A organização política do povo shanenawá considera o cacique a autoridade máxima, cabendo a ele resolver problemas internos e servir como representante do grupo em intermediações com a sociedade geral brasileira como, por exemplo, em reuniões da Organização dos Povos Indígenas do Rio Envira (Opire), em que se discutem problemas referentes à saúde, educação e comercialização de seus produtos.
O meio de vida econômico desse povo é de subsistência, centrando-se em coleta, pesca e caça. A primeira se restringe a materiais essenciais, como a paxiúba e a palha, usadas nas construções das casas. Os shanenawás igualmente coletam envira e tabocas para a confecção de cestos e artesanatos, tais como arcos e flechas, que eventualmente comercializam. A caça, por sua vez, está praticamente extinta. Já a pesca, eles exercem no formato de sua cultura. Pescam no período de águas a nível baixo do rio Envira e igarapés Diabinho e Cardoso, que desembocam próximos às comunidades.
No processo de desenvolvimento da economia da borracha, os índios foram alocados como mão-de-obra para o fornecimento de carne de caça e outros produtos da alimentação. Posteriormente foram integrados à lida do seringal e à própria extração da borracha. Além destas atividades, os shanenawás também participaram do “amansamento” dos índios “brabos” – como eram chamados os índios não contatados, que não querem ter convívio com não índios – da região do alto rio Envira.
Os modos de vida desse povo passaram por uma reestruturação: a moradia foi transferida mais para o interior da floresta, onde há seringueiras. Houve uma maior fartura de caça, mas por outro lado, deixaram de lado o acesso à grande quantidade de peixes dos rios e as duas colheitas agrícolas que faziam durante o ano. O declínio das atividades extrativistas abriu espaço para as atividades pecuárias na região, o que aumentou consideravelmente os conflitos pela posse de terra.

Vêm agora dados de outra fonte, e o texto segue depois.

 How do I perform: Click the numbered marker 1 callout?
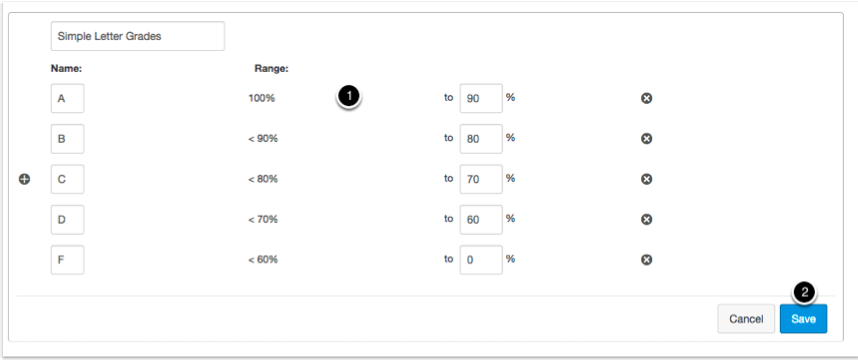(x=349, y=96)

Os shanenawás vivem na margem do rio Envira. Antigamente moravam em cupinxauas (espécie de taba, habitação construída de palha), na qual moravam todos os membros de um clã. Hoje vivem em moradias sobre as águas, palafitas feitas de madeira serrada e cobertas com palha de envira ou de alumínio. Plantam roças próximas à aldeia com macaxeira, banana, milho e amendoim. Também plantam em escala menor batata-doce, abóbora, inhame, cará, cana-de-açúcar, mamão e melancia. Coletam manga, caju, ingá, e açaí com muita abundância, todos frutos originários da região. Compram alguns produtos em Feijó, principalmente carne, na época das cheias do rio Envira e seus Igarapés (quando não se pode pescar para garantir a reprodução dos peixes), e criam pequenos animais.
No artesanato típico deste povo, os homens fabricam arco e flecha e as mulheres fazem colares, chapéus, saias, pulseiras e cestos. Também fabricam vasos cerâmicos. A Associação Shananawá da Aldeia Morada Nova (ASAMN) facilita a venda destes produtos na cidade de Feijó.
Xamanismo, cosmologia e rituais
Os shanenawás creem nos espíritos bons e maus da floresta, chamados jusin. O principal jusin tsaka tem a forma de um animal monstro, que anda à noite, destruindo e queimando todas as coisas que encontra em seu caminho. Assim como outras etnias que utilizam a ayahuaska da Amazônia, os shanenawás também consagram os seus ritos com a bebida da floresta, que utilizam para se comunicar com os ancestrais, em busca de ter visões que ajudem na resolução de seus problemas. Em sua língua, chamam a ayahuaska de umi. Esse povo conta com a presença do pajé e contam com um vasto jardim de plantas medicinais na Aldeia Paredão. Aplicam no braço também o veneno do sapo verde phyllomedusa bicolor, o kambo, como planta medicinal e espiritual.
Curiosamente, essa etnia adota aspectos e parte da cultura católica. Praticam rituais que são mais brincadeiras, especialmente na estação seca com mariri que é uma dança, o pau-de-sebo, o tiro de arco e flecha como competição entre as seu povo.